* REQUIREMENT
Print out the records below with nothing altered.

── AVAILABLE DATA ──

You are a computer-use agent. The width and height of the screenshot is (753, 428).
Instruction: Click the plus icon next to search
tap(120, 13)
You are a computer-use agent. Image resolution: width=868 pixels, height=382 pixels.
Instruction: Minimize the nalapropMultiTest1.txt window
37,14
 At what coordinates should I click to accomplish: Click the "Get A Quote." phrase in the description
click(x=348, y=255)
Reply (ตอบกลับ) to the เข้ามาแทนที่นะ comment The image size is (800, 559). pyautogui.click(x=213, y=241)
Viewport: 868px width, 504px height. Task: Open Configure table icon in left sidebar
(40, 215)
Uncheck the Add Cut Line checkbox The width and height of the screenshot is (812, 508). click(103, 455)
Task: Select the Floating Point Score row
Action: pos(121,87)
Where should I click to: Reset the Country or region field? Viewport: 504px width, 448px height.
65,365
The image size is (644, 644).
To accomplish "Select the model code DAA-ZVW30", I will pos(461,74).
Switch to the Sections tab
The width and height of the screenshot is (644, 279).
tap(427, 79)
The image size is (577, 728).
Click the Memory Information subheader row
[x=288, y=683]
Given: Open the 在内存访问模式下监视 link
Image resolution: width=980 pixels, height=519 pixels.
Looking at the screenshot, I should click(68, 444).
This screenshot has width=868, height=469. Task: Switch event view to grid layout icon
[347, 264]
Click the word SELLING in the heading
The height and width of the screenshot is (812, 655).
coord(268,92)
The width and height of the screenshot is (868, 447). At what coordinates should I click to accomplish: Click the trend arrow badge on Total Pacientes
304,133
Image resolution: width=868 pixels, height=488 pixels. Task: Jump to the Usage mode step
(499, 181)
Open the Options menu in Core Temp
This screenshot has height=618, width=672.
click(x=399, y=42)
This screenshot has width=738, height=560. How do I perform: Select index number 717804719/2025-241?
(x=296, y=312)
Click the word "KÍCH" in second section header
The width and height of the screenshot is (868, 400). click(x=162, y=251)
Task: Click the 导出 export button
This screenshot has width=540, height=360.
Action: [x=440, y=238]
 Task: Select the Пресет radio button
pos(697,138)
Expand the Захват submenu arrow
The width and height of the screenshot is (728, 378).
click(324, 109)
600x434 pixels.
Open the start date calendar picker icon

───

* EXERCISE ANSWER
You are a computer-use agent. The width and height of the screenshot is (753, 428).
Instruction: Click the plus icon next to search
tap(120, 13)
You are a computer-use agent. Image resolution: width=868 pixels, height=382 pixels.
Instruction: Minimize the nalapropMultiTest1.txt window
37,14
 At what coordinates should I click to accomplish: Click the "Get A Quote." phrase in the description
click(x=348, y=255)
Reply (ตอบกลับ) to the เข้ามาแทนที่นะ comment The image size is (800, 559). pyautogui.click(x=213, y=241)
Viewport: 868px width, 504px height. Task: Open Configure table icon in left sidebar
(40, 215)
Uncheck the Add Cut Line checkbox The width and height of the screenshot is (812, 508). click(103, 455)
Task: Select the Floating Point Score row
Action: pos(121,87)
Where should I click to: Reset the Country or region field? Viewport: 504px width, 448px height.
65,365
The image size is (644, 644).
To accomplish "Select the model code DAA-ZVW30", I will pos(461,74).
Switch to the Sections tab
The width and height of the screenshot is (644, 279).
tap(427, 79)
The image size is (577, 728).
Click the Memory Information subheader row
[x=288, y=683]
Given: Open the 在内存访问模式下监视 link
Image resolution: width=980 pixels, height=519 pixels.
Looking at the screenshot, I should click(68, 444).
This screenshot has width=868, height=469. Task: Switch event view to grid layout icon
[347, 264]
Click the word SELLING in the heading
The height and width of the screenshot is (812, 655).
coord(268,92)
The width and height of the screenshot is (868, 447). At what coordinates should I click to accomplish: Click the trend arrow badge on Total Pacientes
304,133
Image resolution: width=868 pixels, height=488 pixels. Task: Jump to the Usage mode step
(499, 181)
Open the Options menu in Core Temp
This screenshot has height=618, width=672.
click(x=399, y=42)
This screenshot has width=738, height=560. How do I perform: Select index number 717804719/2025-241?
(x=296, y=312)
Click the word "KÍCH" in second section header
The width and height of the screenshot is (868, 400). click(x=162, y=251)
Task: Click the 导出 export button
This screenshot has width=540, height=360.
Action: [x=440, y=238]
 Task: Select the Пресет radio button
pos(697,138)
Expand the Захват submenu arrow
The width and height of the screenshot is (728, 378).
click(324, 109)
600x434 pixels.
Open the start date calendar picker icon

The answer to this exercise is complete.